一 神社

940 ~ 942

 赤野田神社 赤野田(あかんた)・宮前 ①祭神 天照大御神(あまてらすおおみかみ) ②由緒 慶安(けいあん)元年(一六四八)三〇石余の新田が高請(たかうけ)され、赤野田新田村が成立した。元禄(げんろく)十年(一六九七)の松代藩『堂宮改帳』には「カイヤ神明宮地小宮有、堂伊勢宮地ほこら有」とあるので、創立は江戸初期ごろと推定される。皇大神社と称したが、明治八年(一八七五)現社名に改めた。境内地には同四十年代に近隣から移転された石祠(いしぼこら)、木祠(もくし)、石仏群がある。秋の例祭に奉納される太々神楽(だいたいかぐら)は市無形文化財。
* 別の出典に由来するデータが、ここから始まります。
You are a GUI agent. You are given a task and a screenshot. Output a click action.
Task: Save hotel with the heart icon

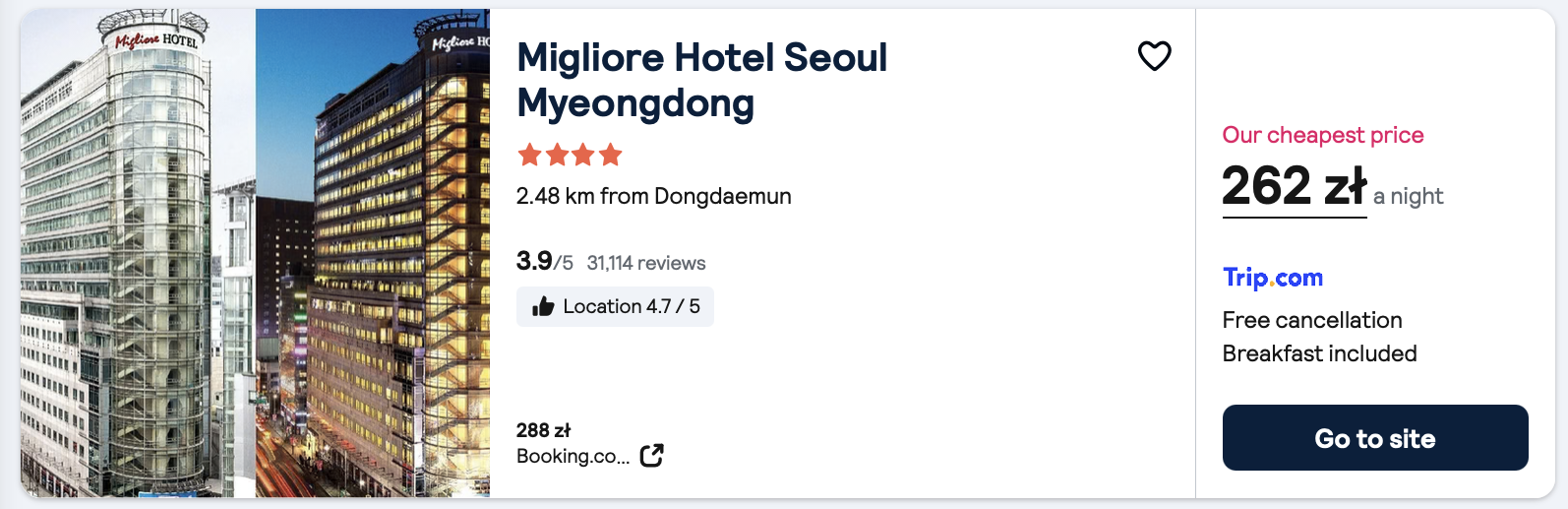click(1154, 56)
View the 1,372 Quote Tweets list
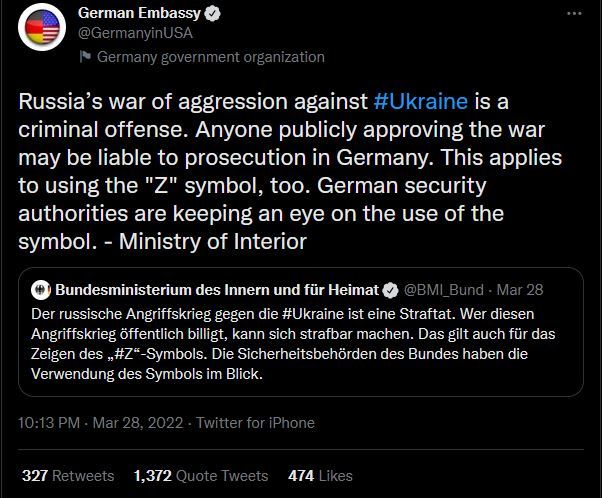Screen dimensions: 602x498 pyautogui.click(x=201, y=476)
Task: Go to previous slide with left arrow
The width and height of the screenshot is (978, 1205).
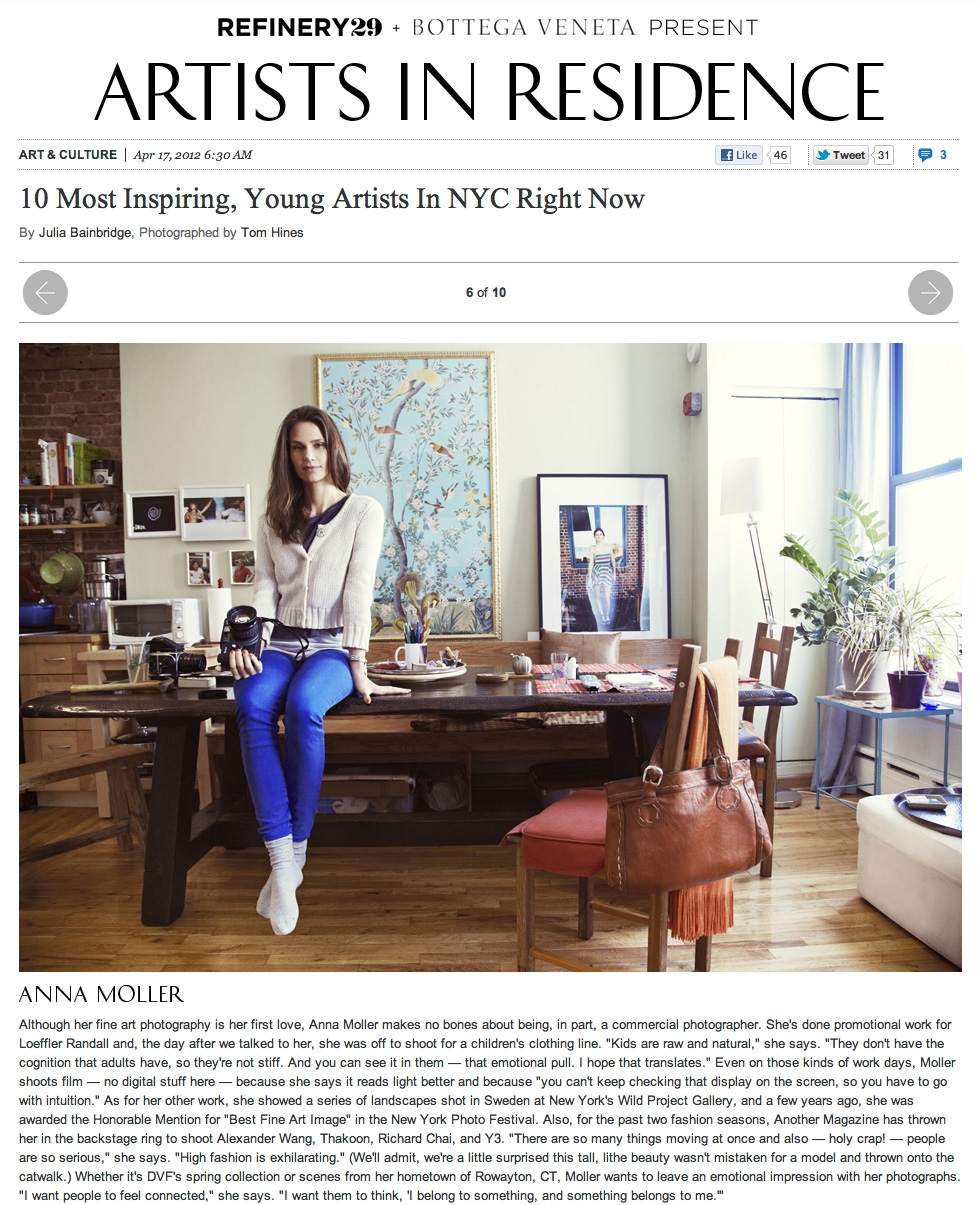Action: 44,292
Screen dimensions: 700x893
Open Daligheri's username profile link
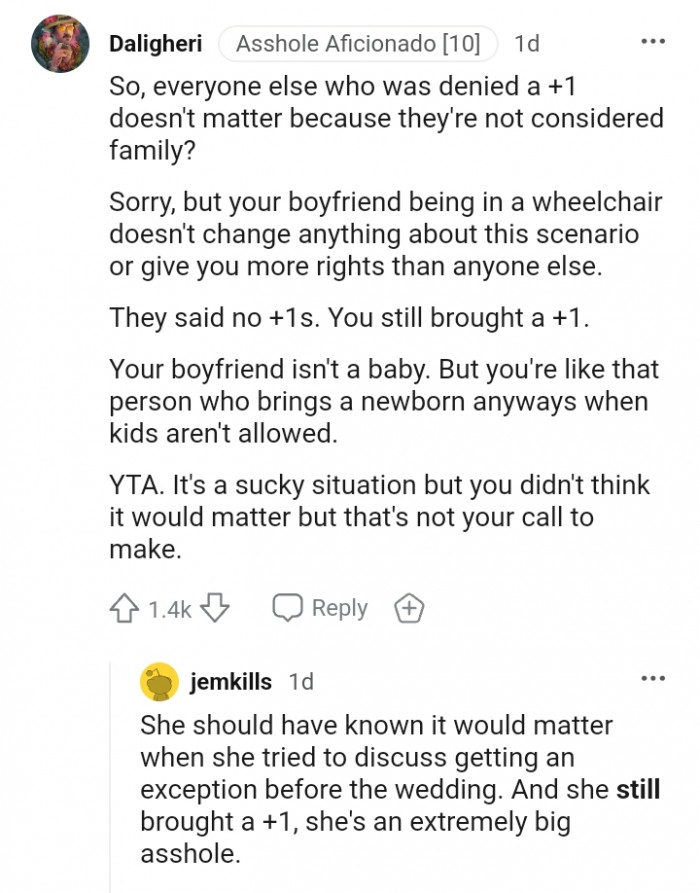tap(156, 43)
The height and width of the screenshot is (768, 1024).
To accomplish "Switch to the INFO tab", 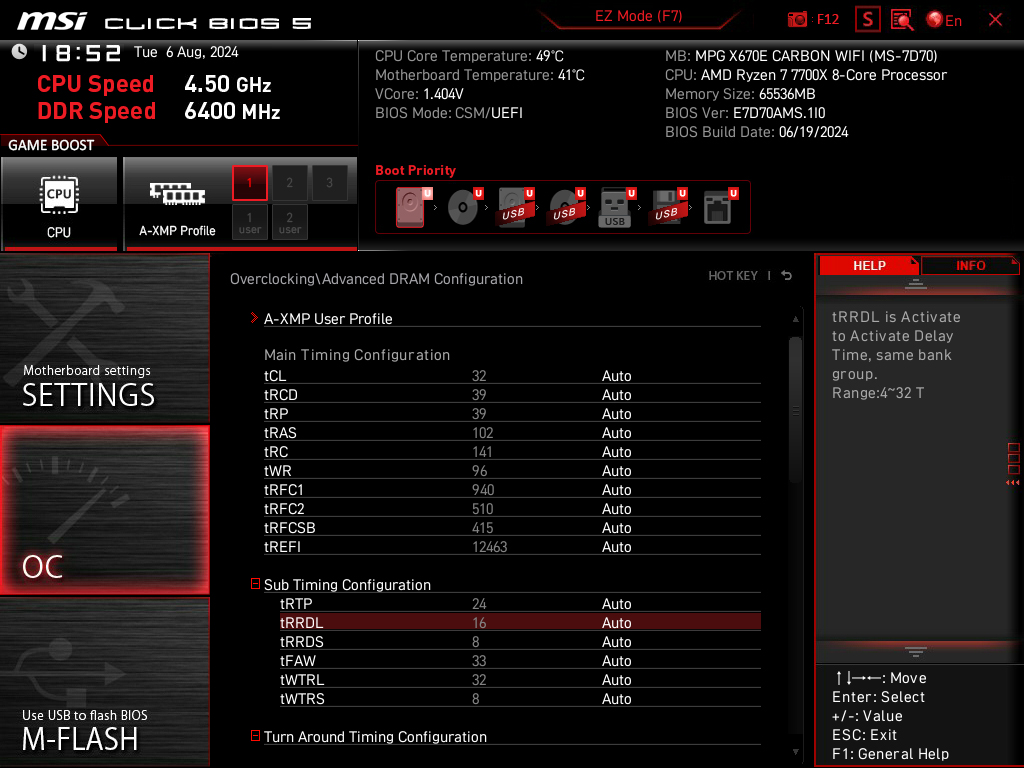I will [970, 265].
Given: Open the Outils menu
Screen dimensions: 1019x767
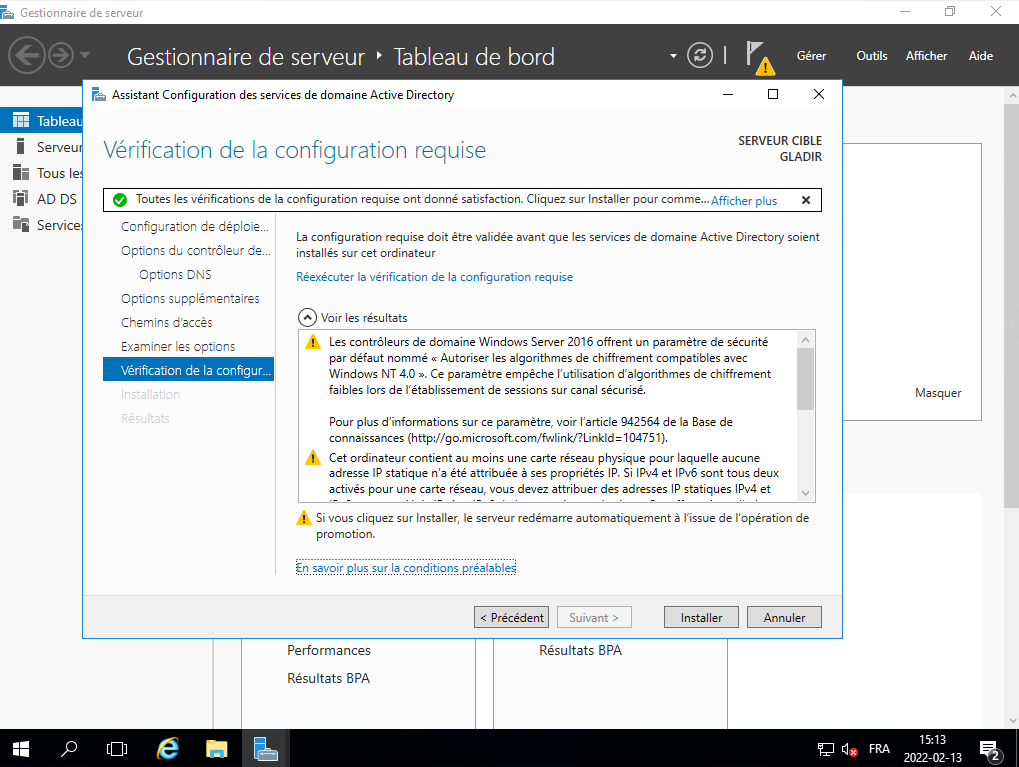Looking at the screenshot, I should [871, 56].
 専達(せんだつ)三嶋神社 高岡・滝ノ沢 ①祭神 大山祇命(おおやまつみのみこと)・罔象女神(みずはのめのかみ)・和多志大神命(わたしのおおかみのみこと) ②由緒

 高岡集落の東はずれの山腹にある。社伝によると延暦(えんりゃく)年間(七八二~八〇六)坂上田村麻呂が奥州征伐のおり、当社に戦勝を祈願した。このとき田村麻呂は、保科郷の東方に位置して高く、深山に豊かな耕地が多くあるので高岡と改めたという。また、字名「水の狭(はざま)」「街道河原」「村中」の三ヵ所の池に島があるところから、「山神社」に「三嶋大明神」と神号を授けたとも伝えている。三ヵ所あった池は水がかれて今は一ヵ所だけとなってしまった。この池を「滝ノ沢」と呼んでいる。その後、文治(ぶんじ)二年(一一八六)保科光利によって再建され、嘉永(かえい)五年(一八五二)に現社名に改号した。大正五年(一九一六)の保科大火のとき、高岡もほとんど焼失したが、この社の本殿と鳥居は類焼を免れた。

 高井穂神社 引沢 ①祭神 健御名方命(たけみなかたのみこと)・八坂刀売命(やさかとめのみこと) ②由緒 当初祭神は、保科郷の開拓神といわれる馬背神であったという。その後、保科氏が当地方を領するようになって、諏訪両社の祭神二柱が合祀(ごうし)され、諏訪宮と称し、保科氏の代々の守護神とした。そして、神域の拡張、社殿の再建は保科氏がおこなってきた。

 文政(ぶんせい)六年(一八二三)、現社名に改号した。明治六年、保科村は長田神社(川田小出)の氏子を離れて、高井穂神社の氏子となった。これ以来、高井穂神社は保科八地区の総社(そうじゃ)となった。この神社にも坂上田村麻呂の戦勝祈願伝承があって、そのとき奉納したと伝えられる直刀・獅子頭が社宝として現存している。当社には氏子によって伝承されている「赤熊(しゃーま)」「天富貴舞(あまぶきまい)」という祭事がある。

 東山神社 上和田 ①祭神 建御名方命・八坂刀売命 ②由緒 諏訪大祝(おおほおり)行遠が英多(あがた)郷関屋(松代町豊栄)よりこの地に移り、諏訪社を創建したと伝えている。行遠は郷名を氏名として保科四郎大夫と名乗り、子孫は保科郷の豪族として栄えた。創建当初は行遠の居邸の地、堀の内の諏訪地籍に鎮座していた。その後、たびたびの赤野田川の洪水に災いされ、天文(てんぶん)二十年(一五五一)この地の地頭、和田修理大夫が現在地に遷宮したという(『信濃宝鑑』)。明治八年諏訪社から現社名に改号した。御神体の木像は行基(ぎょうき)作と伝えられ、また、覆殿(おおいでん)のなかにある本殿の向拝柱上の桁下(けたした)には、神社には珍しい逆卍(まんじ)の彫刻が施されている。これらはいずれも明治初期の神仏分離令の網を逃れ、神仏混合時代の名残を今に伝える文化財でもある。

 若宮八幡宮 町滝崎 ①祭神 誉田別尊(ほんだわけのみこと)・息長帯姫尊(おきながたらしひめのみこと) ②由緒 当社は町滝崎の南山麓に鎮座している。古くから町滝崎・久保の「お八幡さま」として親しまれてきたが、明治末期の神社統廃合令によって、いったん高井穂神社に合祀された。その後昭和四年(一九二九)、現在地に拝殿を建立して分祀(ぶんし)した。